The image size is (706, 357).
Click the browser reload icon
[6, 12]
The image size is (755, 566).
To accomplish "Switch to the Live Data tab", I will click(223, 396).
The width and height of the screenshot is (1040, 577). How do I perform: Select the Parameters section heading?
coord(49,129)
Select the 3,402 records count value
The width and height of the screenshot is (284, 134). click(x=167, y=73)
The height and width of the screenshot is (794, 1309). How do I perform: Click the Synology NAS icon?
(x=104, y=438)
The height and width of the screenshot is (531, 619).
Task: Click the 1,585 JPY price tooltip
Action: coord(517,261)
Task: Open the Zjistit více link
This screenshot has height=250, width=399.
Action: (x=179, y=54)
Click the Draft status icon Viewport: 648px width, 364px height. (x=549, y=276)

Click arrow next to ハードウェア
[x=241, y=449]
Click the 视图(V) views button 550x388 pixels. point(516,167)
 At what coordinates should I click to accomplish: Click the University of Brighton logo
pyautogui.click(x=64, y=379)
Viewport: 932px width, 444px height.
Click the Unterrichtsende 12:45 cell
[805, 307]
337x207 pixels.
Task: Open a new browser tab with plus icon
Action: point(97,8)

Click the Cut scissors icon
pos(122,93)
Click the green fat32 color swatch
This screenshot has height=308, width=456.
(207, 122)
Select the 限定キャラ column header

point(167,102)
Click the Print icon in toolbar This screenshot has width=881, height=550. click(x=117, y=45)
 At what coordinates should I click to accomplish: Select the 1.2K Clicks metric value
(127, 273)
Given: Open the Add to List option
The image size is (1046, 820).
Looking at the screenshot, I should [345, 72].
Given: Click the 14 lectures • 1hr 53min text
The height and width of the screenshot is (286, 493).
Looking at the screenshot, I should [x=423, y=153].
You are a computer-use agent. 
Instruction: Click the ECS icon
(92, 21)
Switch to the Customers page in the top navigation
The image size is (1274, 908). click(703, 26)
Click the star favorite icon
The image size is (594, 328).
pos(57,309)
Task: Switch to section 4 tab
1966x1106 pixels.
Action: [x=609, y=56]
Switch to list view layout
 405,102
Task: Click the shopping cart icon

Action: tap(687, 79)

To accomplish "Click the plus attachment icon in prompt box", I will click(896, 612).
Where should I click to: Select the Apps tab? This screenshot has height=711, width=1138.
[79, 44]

• **Directions for this task**: Each line in the records above must be returned exactly as it stands.

• **Answer area**:
The image size is (706, 357).
Click the browser reload icon
[6, 12]
The image size is (755, 566).
To accomplish "Switch to the Live Data tab", I will click(223, 396).
The width and height of the screenshot is (1040, 577). How do I perform: Select the Parameters section heading?
coord(49,129)
Select the 3,402 records count value
The width and height of the screenshot is (284, 134). click(x=167, y=73)
The height and width of the screenshot is (794, 1309). How do I perform: Click the Synology NAS icon?
(x=104, y=438)
The height and width of the screenshot is (531, 619).
Task: Click the 1,585 JPY price tooltip
Action: coord(517,261)
Task: Open the Zjistit více link
This screenshot has height=250, width=399.
Action: (x=179, y=54)
Click the Draft status icon Viewport: 648px width, 364px height. (x=549, y=276)

Click arrow next to ハードウェア
[x=241, y=449]
Click the 视图(V) views button 550x388 pixels. point(516,167)
 At what coordinates should I click to accomplish: Click the University of Brighton logo
pyautogui.click(x=64, y=379)
Viewport: 932px width, 444px height.
Click the Unterrichtsende 12:45 cell
[805, 307]
337x207 pixels.
Task: Open a new browser tab with plus icon
Action: point(97,8)

Click the Cut scissors icon
pos(122,93)
Click the green fat32 color swatch
This screenshot has height=308, width=456.
(207, 122)
Select the 限定キャラ column header

point(167,102)
Click the Print icon in toolbar This screenshot has width=881, height=550. click(x=117, y=45)
 At what coordinates should I click to accomplish: Select the 1.2K Clicks metric value
(127, 273)
Given: Open the Add to List option
The image size is (1046, 820).
Looking at the screenshot, I should [345, 72].
Given: Click the 14 lectures • 1hr 53min text
The height and width of the screenshot is (286, 493).
Looking at the screenshot, I should [x=423, y=153].
You are a computer-use agent. 
Instruction: Click the ECS icon
(92, 21)
Switch to the Customers page in the top navigation
The image size is (1274, 908). click(703, 26)
Click the star favorite icon
The image size is (594, 328).
pos(57,309)
Task: Switch to section 4 tab
1966x1106 pixels.
Action: [x=609, y=56]
Switch to list view layout
 405,102
Task: Click the shopping cart icon

Action: tap(687, 79)

To accomplish "Click the plus attachment icon in prompt box", I will click(896, 612).
Where should I click to: Select the Apps tab? This screenshot has height=711, width=1138.
[79, 44]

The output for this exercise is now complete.